Brownmed is a 2013 Iowa Venture Award recipient, nominated by Iowa Lakes Electric Cooperative.


Humboldt’s Hy-Capacity is another Iowa manufacturer that felt an immediate desire to help the medical community safe as they work amid the coronavirus. Molly Varangkounh, president of Hy-Capacity, says Humboldt County Memorial Hospital (HCMH) needed masks and asked if the company could help.

Hy-Capacity, a manufacturer and supplier of heavy-duty tractor parts, also has a sewing department that makes tractor seats that could accommodate the request for masks. Workers made a couple of prototypes, then reached out to Jensen Trailers, who produced aluminum nose pieces that could be sewn into the mask to provide the necessary fit. Hy-Capacity is also sewing hospital gowns at the request of HCMH.

“It is important for us to support our community,” Varangkounh says. “Many Hy-Capacity employees and their family members have helped with making hundreds of cloth masks.”

Hy-Capacity is a 1998 Iowa Venture Award recipient nominated by Midland Power Cooperative.

Integrated DNA Technologies

Coralville company Integrated DNA Technologies (IDT) was the first company in the nation to have its primer and probe kits approved by the CDC for use as a key component of the testing protocol for the diagnosis and detection of COVID-19. IDT quickly achieved large-scale manufacturing. As of early June, it had produced primer and probe kits sufficient to enable more than 34 million tests to be conducted in the U.S. pursuant to the CDC Emergency Use Authorization (EUA) testing protocol.

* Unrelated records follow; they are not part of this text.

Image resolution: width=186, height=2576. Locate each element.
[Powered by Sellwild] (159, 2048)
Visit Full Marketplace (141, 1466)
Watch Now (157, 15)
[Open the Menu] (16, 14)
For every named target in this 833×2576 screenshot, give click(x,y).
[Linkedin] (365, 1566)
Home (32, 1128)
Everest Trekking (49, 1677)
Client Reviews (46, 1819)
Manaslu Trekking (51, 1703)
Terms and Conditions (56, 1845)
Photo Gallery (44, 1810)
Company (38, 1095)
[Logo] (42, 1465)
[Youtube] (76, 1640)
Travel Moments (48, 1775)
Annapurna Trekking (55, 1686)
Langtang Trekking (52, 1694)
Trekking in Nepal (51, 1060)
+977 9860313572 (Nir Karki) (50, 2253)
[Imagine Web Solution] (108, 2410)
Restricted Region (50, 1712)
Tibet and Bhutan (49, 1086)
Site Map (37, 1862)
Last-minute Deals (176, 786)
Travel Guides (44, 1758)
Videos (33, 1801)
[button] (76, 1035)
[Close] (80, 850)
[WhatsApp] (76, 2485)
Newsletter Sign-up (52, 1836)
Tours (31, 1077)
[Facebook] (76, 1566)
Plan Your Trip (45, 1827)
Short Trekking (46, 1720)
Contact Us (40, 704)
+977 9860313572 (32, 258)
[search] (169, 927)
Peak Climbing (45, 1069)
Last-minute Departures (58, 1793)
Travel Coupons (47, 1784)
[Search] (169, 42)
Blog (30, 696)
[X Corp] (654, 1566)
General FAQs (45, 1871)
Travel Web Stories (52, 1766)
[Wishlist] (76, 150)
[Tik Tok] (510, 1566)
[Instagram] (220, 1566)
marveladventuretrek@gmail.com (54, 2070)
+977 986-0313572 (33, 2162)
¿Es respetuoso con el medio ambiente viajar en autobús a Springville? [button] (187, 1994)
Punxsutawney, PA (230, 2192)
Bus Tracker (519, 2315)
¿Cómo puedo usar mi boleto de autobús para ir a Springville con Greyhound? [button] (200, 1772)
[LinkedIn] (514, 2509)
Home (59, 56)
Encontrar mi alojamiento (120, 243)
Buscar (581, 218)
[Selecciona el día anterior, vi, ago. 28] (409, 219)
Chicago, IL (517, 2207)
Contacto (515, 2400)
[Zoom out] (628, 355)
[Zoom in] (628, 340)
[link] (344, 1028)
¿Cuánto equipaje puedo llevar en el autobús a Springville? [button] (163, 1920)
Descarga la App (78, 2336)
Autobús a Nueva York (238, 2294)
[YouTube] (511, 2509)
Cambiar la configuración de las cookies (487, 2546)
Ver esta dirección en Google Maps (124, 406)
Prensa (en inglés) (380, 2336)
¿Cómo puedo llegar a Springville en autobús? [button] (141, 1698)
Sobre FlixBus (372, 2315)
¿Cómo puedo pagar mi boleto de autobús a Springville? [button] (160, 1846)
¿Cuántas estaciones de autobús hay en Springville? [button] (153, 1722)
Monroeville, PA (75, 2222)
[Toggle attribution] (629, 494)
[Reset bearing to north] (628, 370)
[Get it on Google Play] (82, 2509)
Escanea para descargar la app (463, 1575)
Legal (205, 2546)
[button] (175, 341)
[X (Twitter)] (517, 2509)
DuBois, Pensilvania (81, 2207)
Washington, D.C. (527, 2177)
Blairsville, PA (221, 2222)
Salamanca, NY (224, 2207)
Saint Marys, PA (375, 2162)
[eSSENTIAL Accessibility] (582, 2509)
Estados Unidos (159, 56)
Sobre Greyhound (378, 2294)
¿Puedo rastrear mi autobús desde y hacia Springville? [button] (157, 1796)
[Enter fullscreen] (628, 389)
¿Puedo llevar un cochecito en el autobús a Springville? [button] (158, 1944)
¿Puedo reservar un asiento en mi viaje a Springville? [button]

In early June, IDT and Sherlock Biosciences announced the companies’ strategic collaboration to enable large-scale manufacturing of the Serlocktm CRISPR SARS-CoV-2 kit to detect the novel coronavirus that causes COVID-19. This new test is the first CRISPR-based diagnostic test to receive EUA use for the detection of SARS-CoV-2.  It does not require specialized instruments to complete the test and uses standard laboratory equipment, providing a turnaround time of approximately one hour, significantly faster than other testing methods. IDT supports the manufacturing of the kit by supplying several key components on which the test is based. IDT’s product quality, speed and ability to scale are key factors in bringing the Sherlock kit to market.

“Sherlock has developed a unique methodology for quick and specific detection of SARS-CoV-2, and IDT is proud to leverage our high-quality products to support this groundbreaking testing method,” says Trey Martin, president of IDT.

In addition to its manufacturing headquarters in Coralville, IDT has manufacturing sites in California, North Carolina, Belgium and Singapore. 

Integrated DNA Technologies is a 2001 Iowa Venture Award recipient nominated by Linn County REC.

Stories of people, companies, and communities stepping up to support efforts to address the challenges created by the COVID-19 pandemic are many. Iowa’s electric cooperatives thank our members and others who have donated time, talents, resources and care to navigate these turbulent times.  

Kay Snyder is the director of marketing and communications for the Iowa Area Development Group.